━━ Supplied entries

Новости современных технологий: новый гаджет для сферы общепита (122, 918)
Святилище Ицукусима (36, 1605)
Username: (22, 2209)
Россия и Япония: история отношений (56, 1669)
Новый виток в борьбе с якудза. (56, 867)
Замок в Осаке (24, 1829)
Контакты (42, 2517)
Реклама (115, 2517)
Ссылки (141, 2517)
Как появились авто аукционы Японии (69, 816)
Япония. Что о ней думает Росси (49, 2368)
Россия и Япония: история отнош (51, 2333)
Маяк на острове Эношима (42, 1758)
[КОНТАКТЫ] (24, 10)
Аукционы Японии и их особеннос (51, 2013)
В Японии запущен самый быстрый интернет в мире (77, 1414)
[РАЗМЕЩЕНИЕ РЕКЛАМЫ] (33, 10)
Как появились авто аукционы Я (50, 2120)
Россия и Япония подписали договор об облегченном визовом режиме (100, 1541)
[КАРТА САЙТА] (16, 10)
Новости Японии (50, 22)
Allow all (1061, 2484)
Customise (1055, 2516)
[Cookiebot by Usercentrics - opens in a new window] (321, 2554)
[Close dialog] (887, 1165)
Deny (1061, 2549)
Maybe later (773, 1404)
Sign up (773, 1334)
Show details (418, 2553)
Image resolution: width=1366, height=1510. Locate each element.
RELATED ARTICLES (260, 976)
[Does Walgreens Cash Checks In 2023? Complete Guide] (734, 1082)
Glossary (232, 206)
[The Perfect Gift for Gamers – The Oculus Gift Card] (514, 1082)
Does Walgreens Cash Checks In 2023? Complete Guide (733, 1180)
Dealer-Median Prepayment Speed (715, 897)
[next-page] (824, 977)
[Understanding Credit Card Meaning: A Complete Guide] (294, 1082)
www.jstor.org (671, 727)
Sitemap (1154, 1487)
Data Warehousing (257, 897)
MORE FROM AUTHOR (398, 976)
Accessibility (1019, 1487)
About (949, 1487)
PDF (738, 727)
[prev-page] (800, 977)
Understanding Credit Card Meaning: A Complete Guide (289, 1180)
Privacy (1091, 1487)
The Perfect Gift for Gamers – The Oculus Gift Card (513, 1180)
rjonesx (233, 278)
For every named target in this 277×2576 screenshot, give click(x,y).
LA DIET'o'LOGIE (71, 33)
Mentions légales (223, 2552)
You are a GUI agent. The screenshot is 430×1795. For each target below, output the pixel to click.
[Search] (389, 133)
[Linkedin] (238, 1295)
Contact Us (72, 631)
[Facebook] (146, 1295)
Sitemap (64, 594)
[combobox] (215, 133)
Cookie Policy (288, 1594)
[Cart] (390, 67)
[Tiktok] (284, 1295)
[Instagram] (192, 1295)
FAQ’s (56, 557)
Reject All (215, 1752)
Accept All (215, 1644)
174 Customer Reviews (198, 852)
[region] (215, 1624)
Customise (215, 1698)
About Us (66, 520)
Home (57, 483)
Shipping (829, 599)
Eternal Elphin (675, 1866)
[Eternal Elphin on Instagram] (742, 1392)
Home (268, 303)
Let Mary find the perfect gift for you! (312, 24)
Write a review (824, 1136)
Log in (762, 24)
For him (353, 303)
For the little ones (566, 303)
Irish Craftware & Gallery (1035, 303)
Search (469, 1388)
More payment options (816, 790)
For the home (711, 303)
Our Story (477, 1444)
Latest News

━━━━

Your job is to print all of the material again, word for word.

» Output of the exercise:
Новости современных технологий: новый гаджет для сферы общепита (122, 918)
Святилище Ицукусима (36, 1605)
Username: (22, 2209)
Россия и Япония: история отношений (56, 1669)
Новый виток в борьбе с якудза. (56, 867)
Замок в Осаке (24, 1829)
Контакты (42, 2517)
Реклама (115, 2517)
Ссылки (141, 2517)
Как появились авто аукционы Японии (69, 816)
Япония. Что о ней думает Росси (49, 2368)
Россия и Япония: история отнош (51, 2333)
Маяк на острове Эношима (42, 1758)
[КОНТАКТЫ] (24, 10)
Аукционы Японии и их особеннос (51, 2013)
В Японии запущен самый быстрый интернет в мире (77, 1414)
[РАЗМЕЩЕНИЕ РЕКЛАМЫ] (33, 10)
Как появились авто аукционы Я (50, 2120)
Россия и Япония подписали договор об облегченном визовом режиме (100, 1541)
[КАРТА САЙТА] (16, 10)
Новости Японии (50, 22)
Allow all (1061, 2484)
Customise (1055, 2516)
[Cookiebot by Usercentrics - opens in a new window] (321, 2554)
[Close dialog] (887, 1165)
Deny (1061, 2549)
Maybe later (773, 1404)
Sign up (773, 1334)
Show details (418, 2553)
Image resolution: width=1366, height=1510. Locate each element.
RELATED ARTICLES (260, 976)
[Does Walgreens Cash Checks In 2023? Complete Guide] (734, 1082)
Glossary (232, 206)
[The Perfect Gift for Gamers – The Oculus Gift Card] (514, 1082)
Does Walgreens Cash Checks In 2023? Complete Guide (733, 1180)
Dealer-Median Prepayment Speed (715, 897)
[next-page] (824, 977)
[Understanding Credit Card Meaning: A Complete Guide] (294, 1082)
www.jstor.org (671, 727)
Sitemap (1154, 1487)
Data Warehousing (257, 897)
MORE FROM AUTHOR (398, 976)
Accessibility (1019, 1487)
About (949, 1487)
PDF (738, 727)
[prev-page] (800, 977)
Understanding Credit Card Meaning: A Complete Guide (289, 1180)
Privacy (1091, 1487)
The Perfect Gift for Gamers – The Oculus Gift Card (513, 1180)
rjonesx (233, 278)
For every named target in this 277×2576 screenshot, give click(x,y).
LA DIET'o'LOGIE (71, 33)
Mentions légales (223, 2552)
You are a GUI agent. The screenshot is 430×1795. For each target below, output the pixel to click.
[Search] (389, 133)
[Linkedin] (238, 1295)
Contact Us (72, 631)
[Facebook] (146, 1295)
Sitemap (64, 594)
[combobox] (215, 133)
Cookie Policy (288, 1594)
[Cart] (390, 67)
[Tiktok] (284, 1295)
[Instagram] (192, 1295)
FAQ’s (56, 557)
Reject All (215, 1752)
Accept All (215, 1644)
174 Customer Reviews (198, 852)
[region] (215, 1624)
Customise (215, 1698)
About Us (66, 520)
Home (57, 483)
Shipping (829, 599)
Eternal Elphin (675, 1866)
[Eternal Elphin on Instagram] (742, 1392)
Home (268, 303)
Let Mary find the perfect gift for you! (312, 24)
Write a review (824, 1136)
Log in (762, 24)
For him (353, 303)
For the little ones (566, 303)
Irish Craftware & Gallery (1035, 303)
Search (469, 1388)
More payment options (816, 790)
For the home (711, 303)
Our Story (477, 1444)
Latest News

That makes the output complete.